**What is being asked:** Drop the pictures; give again exactly the lines from the one holding "At what coordinates" through the end of the data.

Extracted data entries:
::::

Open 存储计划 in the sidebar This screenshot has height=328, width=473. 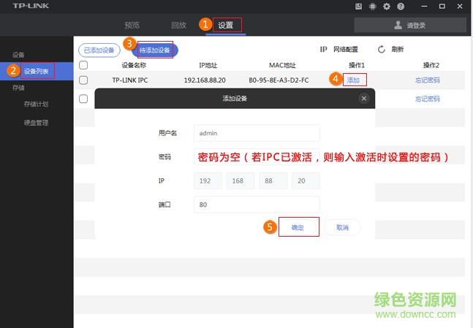pyautogui.click(x=36, y=104)
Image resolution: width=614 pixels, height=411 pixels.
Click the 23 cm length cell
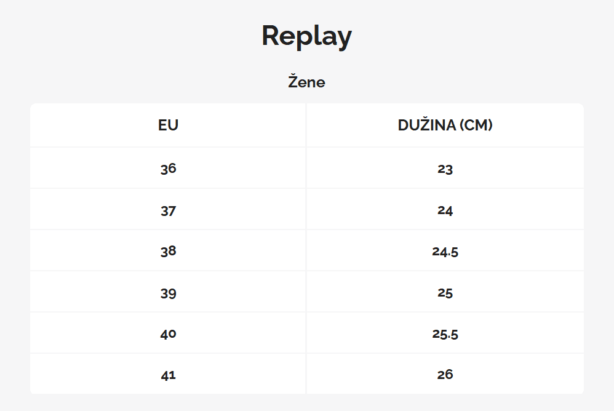point(445,169)
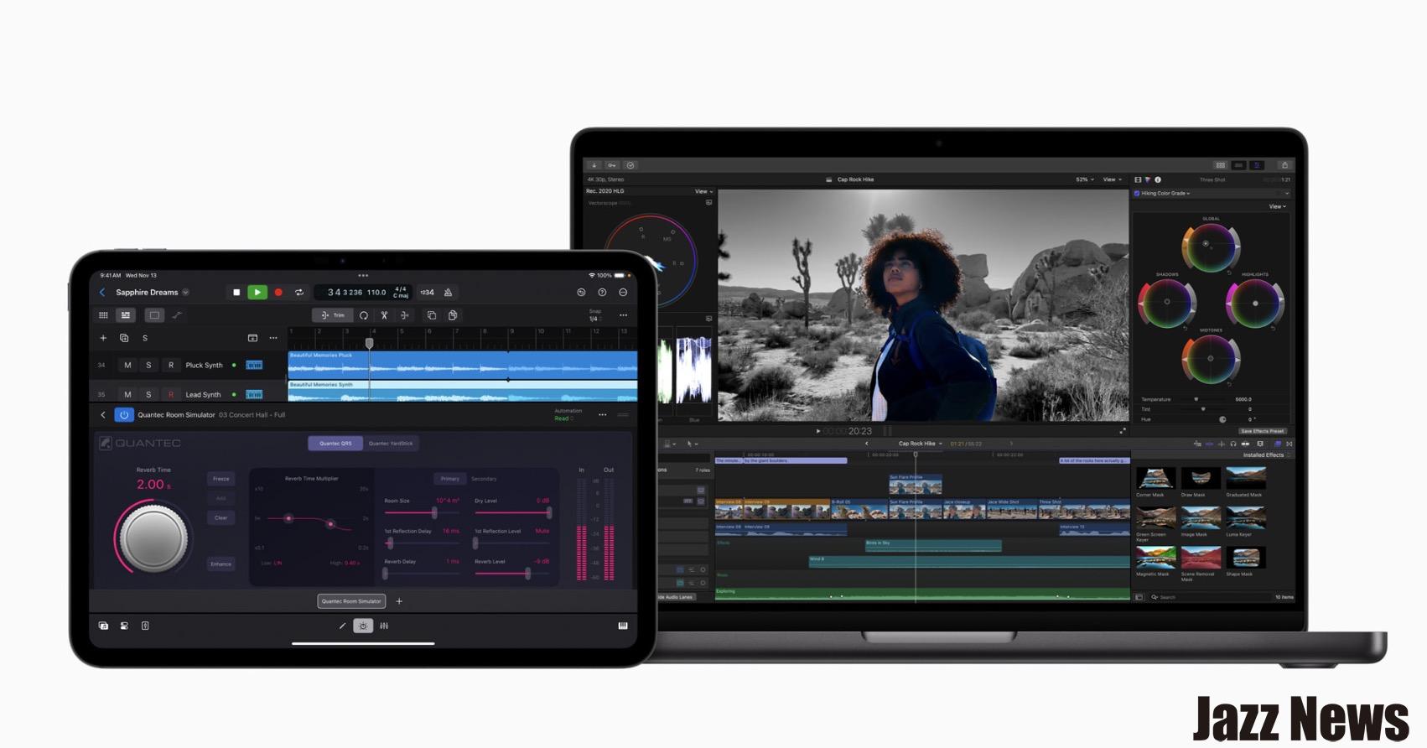Toggle Quantec Room Simulator power button
This screenshot has width=1427, height=748.
pos(124,415)

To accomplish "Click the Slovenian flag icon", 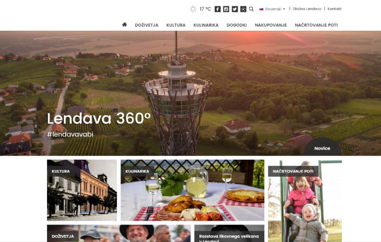I will click(261, 9).
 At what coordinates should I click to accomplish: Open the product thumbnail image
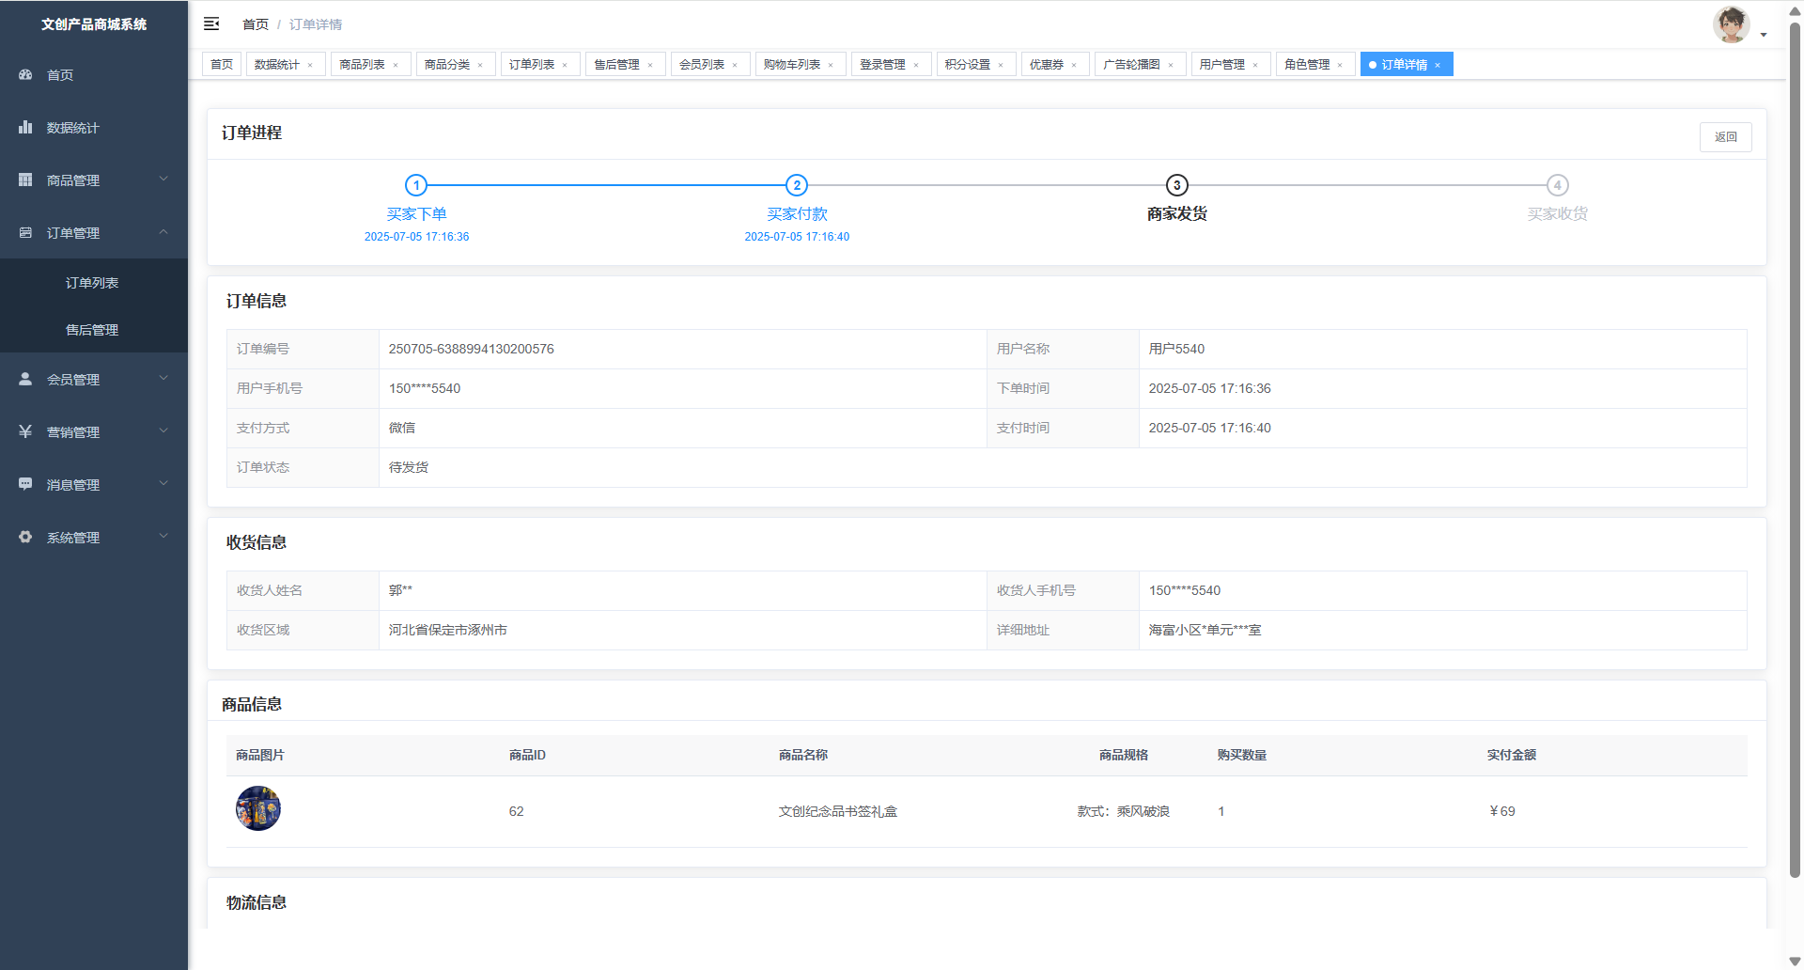[x=258, y=809]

::::

**Task answer:**
 At what coordinates should I click to accomplish: Open the product thumbnail image
[x=258, y=809]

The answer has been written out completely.